● What you need to do
"This screenshot has height=513, width=724." appears in one line of the records below. Output that line and each one after it, exactly, through the last line.

● Entries supplied
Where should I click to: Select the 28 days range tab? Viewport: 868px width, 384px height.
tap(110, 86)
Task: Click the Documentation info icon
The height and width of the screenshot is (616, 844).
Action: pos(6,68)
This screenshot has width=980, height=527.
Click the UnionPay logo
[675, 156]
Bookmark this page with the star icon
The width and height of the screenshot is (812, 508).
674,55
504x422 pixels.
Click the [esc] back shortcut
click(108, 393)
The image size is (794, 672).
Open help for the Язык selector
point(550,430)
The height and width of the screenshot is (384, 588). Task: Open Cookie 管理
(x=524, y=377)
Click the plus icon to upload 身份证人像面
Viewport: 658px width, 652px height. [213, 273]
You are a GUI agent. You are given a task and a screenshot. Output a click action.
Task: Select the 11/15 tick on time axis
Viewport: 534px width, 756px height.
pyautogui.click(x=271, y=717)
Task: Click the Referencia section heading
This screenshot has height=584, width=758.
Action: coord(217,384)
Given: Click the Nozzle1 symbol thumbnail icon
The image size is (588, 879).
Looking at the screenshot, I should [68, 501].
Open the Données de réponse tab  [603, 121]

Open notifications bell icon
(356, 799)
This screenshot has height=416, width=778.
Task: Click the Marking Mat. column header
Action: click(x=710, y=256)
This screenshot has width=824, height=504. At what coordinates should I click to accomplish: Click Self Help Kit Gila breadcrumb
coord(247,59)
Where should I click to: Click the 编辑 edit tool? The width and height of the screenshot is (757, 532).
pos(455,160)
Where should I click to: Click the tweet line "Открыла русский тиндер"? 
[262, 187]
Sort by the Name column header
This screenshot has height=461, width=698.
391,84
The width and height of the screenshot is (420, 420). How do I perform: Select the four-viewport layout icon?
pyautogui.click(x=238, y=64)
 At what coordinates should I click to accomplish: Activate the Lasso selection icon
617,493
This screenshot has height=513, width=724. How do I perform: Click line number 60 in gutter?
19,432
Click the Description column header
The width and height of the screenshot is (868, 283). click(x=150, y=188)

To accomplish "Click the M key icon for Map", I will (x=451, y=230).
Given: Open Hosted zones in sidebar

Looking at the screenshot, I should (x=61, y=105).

● Exercise answer
This screenshot has height=513, width=724. How do I perform: Click line number 60 in gutter?
19,432
Click the Description column header
The width and height of the screenshot is (868, 283). click(x=150, y=188)

To accomplish "Click the M key icon for Map", I will (x=451, y=230).
Given: Open Hosted zones in sidebar

Looking at the screenshot, I should (x=61, y=105).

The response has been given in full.